Nathan Parseghian

Miami RedHawks
- Position: Placekicker

Personal information
- Born:: December 10, 1984 Sylvania, Ohio

Career history
- College: Miami (OH) (2006-2008);

Career highlights and awards
- 1st Team All-MAC;

= Nathan Parseghian =

American football player (born 1984)

Nathan Parseghian (Armenian: Արա Րաոլ Պարսէքյան, born December 10, 1984, in Sylvania, Ohio) is a former placekicker for the Miami Redhawks football team, and the great-grandnephew of Ara Parseghian.

==High school==
Nathan attended Toledo St.

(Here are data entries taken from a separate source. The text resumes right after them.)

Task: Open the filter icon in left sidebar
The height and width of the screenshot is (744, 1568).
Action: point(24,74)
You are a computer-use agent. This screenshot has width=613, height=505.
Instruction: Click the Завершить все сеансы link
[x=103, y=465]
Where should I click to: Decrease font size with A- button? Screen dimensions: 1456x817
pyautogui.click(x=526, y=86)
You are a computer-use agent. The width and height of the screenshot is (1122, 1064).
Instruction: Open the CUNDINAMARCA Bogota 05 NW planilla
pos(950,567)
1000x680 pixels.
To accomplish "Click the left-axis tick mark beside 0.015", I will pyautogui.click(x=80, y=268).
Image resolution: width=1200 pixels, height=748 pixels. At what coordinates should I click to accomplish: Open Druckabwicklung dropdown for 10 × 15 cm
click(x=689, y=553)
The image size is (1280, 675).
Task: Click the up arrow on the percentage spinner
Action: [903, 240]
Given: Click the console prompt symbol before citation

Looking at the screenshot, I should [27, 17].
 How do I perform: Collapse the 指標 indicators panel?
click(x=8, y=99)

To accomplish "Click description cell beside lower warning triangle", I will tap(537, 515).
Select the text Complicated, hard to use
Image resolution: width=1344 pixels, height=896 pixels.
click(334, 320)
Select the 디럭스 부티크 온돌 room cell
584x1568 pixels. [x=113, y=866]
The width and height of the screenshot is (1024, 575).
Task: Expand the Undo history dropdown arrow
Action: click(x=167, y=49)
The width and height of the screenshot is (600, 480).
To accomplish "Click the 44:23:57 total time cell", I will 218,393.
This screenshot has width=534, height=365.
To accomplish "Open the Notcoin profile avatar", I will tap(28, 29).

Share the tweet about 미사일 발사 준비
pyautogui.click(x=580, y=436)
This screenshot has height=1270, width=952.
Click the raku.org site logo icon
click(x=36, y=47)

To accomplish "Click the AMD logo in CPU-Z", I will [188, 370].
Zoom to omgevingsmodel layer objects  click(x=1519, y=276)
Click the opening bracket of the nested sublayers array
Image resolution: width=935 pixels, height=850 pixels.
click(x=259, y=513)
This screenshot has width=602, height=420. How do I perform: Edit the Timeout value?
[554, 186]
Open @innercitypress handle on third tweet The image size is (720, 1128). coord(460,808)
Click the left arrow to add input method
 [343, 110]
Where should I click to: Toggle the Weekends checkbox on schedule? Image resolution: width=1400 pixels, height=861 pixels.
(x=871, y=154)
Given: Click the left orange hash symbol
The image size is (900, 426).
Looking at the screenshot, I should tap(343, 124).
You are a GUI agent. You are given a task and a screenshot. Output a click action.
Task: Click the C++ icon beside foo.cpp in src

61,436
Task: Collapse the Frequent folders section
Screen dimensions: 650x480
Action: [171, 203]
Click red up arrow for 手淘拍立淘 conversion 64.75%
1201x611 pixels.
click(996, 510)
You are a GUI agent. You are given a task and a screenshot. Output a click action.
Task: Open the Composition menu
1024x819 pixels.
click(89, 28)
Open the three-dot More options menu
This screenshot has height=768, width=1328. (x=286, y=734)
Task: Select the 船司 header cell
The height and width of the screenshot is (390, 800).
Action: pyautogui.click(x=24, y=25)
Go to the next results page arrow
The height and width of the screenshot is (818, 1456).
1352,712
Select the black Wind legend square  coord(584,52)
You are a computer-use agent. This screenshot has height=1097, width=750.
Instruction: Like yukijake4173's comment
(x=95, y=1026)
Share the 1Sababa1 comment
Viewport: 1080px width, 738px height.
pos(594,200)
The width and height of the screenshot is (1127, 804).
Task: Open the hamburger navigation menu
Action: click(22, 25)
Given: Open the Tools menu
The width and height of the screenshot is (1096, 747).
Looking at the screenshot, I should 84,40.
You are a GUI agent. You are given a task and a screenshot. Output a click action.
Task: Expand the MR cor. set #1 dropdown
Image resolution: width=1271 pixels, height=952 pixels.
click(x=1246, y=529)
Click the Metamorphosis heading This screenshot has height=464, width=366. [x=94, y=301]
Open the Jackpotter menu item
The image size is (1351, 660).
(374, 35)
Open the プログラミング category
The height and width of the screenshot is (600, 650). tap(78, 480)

John's Jesuit High School and played on the football team

==College==
After playing football at Hargrave Military Academy for a year, Nathan transferred to Miami University in the fall of 2004. He joined the team in January 2005. After getting limited playing time as a freshman in 2005, Nathan saw significant playing time his sophomore and junior seasons, before having a breakout senior year. He was 1st Team All-MAC his senior season completing 20/23 FG's. For his career he completed 35/49 FG's, and 47/47 extra points

==After College==
After seeing special teams consultant Gary Zauner in December, Nathan lived in Marco Island, while training in Naples, FL for his NFL Pro Day in Oxford, Ohio on March 20. He briefly played for the Billings Outlaws, an indoor football team in Montana.